Entretien avec Marie-Josèphe Dubertret, une enseignante agrégée d’espagnol à la retraite, est responsable de l’équipe de l’aumônerie catholique de la maison d’arrêt de Villepinte, près de Paris.
Dans cette maison d'arrêt de Villepinte, il y a 950 détenus pour 650 places. La cellule par personne est donc un rêve. L’expérience de la promiscuité, la cohabitation avec un inconnu est extrêmement brutal.
ll n’est pas exagéré de dire que, pour certains, la Bible est vitale.
« Qu’est-ce que la Bible apporte aux détenus ? Certains disent qu’ils la lisent tous les jours et que ça les maintient en vie. Dans un moment comme celui-là, de grand dénuement, on est beaucoup plus ouvert. Quand on a une aussi grande soif, on reçoit beaucoup. »
Le pasteur Mas Miangu, aumônier régional protestant pour la région parisienne rattaché à la prison de la Santé, à Paris, est du même avis : « Quand les détenus arrivent en prison, ils sont confrontés à la même chose : l’isolement. La souffrance intérieure. Quand on est dans cette souffrance, on cherche quelque chose à quoi se raccrocher. »
Pour qui ne connaît pas le monde pénitentiaire, toutes les prisons se ressemblent. Mais il y a en réalité trois catégories : la maison d’arrêt, le centre de détention et la centrale.
Le groupe biblique
« C’est en maison d’arrêt que c’est le plus difficile, poursuit le pasteur Miangu. En maison d’arrêt, le détenu sort de garde à vue, il ne sait pas ce qui lui arrive, ce qu’il va devenir ni comment il va tenir. Il est là pour quatre mois renouvelables à de multiples reprises. Il ne sait pas combien de temps il va rester là. Alors qu’en centre de détention ou en centrale, on sait qu’on est là pour un moment. On veut passer son temps de détention dans le calme. Et les aumôniers peuvent travailler avec les détenus sur la durée. »
Cependant, dès la maison d’arrêt, des études bibliques peuvent être proposées aux détenus. C’est le cas à Villepinte. Chaque samedi, le groupe biblique catholique réunit 20 à 25 détenus.
A l’Alliance biblique française, le pasteur Miangu charge des cartons de bibles destinées aux détenus (à gauche) / Œuvre de détenu (site de l'IPCA)

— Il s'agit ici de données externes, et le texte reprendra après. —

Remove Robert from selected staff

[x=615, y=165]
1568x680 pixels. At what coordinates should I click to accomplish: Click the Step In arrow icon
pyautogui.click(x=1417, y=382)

« Le groupe biblique, c’est sympa mais sérieux, on ne vient pas pour blaguer, explique Mme Dubertret. Pendant une heure et demie, les détenus s’écoutent, et je suis frappée par le grand respect qu’ils ont les uns pour les autres dans l’échange. Quand on est dans sa cellule, on est seul face à la Parole. Alors ça vous touche bien sûr, ça vous aide à vivre, ça vous nourrit, mais le faire ensemble c’est une autre expérience, c’est l’expérience de la communauté. »
Un lieu de partage
Le groupe biblique est également le moment où ils peuvent évoquer leurs histoires, parfois très dures : le fait pour certains latinos d’avoir servi de « mule » (passeur de drogues entre frontières) pour financer les études d’un enfant, pour payer des soins médicaux indispensables mais non pris en charge, pour rembourser une dette…
« Pouvoir dire à d’autres cette souffrance-là, cette humiliation-là, la porter ensemble dans la prière est infiniment précieux : être écouté, c’est très valorisant », souligne Mme Dubertret.
Une période de réflexion et d’écoute. C’est bien ainsi que le pasteur Miangu voit, lui aussi, la prison. « Souvent, je dis aux détenus : “Prenez un peu de temps pour vous.” Alors ils s’interrogent, ils réfléchissent. En sortant, ils ne seront plus les mêmes. Ils se rendent compte qu’on ne peut pas vivre seul. On est un homme en relation, et il faut savoir entretenir ces relations. Pendant ces moments-là, la Bible est un très bon outil car elle aborde ces questions. »
« Les détenus sont confrontés à des questions existentielles : la dignité de l’homme, le droit, la justice, la faute, l’échec, le sens de la vie… Quand ils partent, la Bible a été en général un compagnon de route. Qu’est-ce que ça va devenir ? Je n’en sais rien… A la grâce de Dieu… », conclut Mme Dubertret.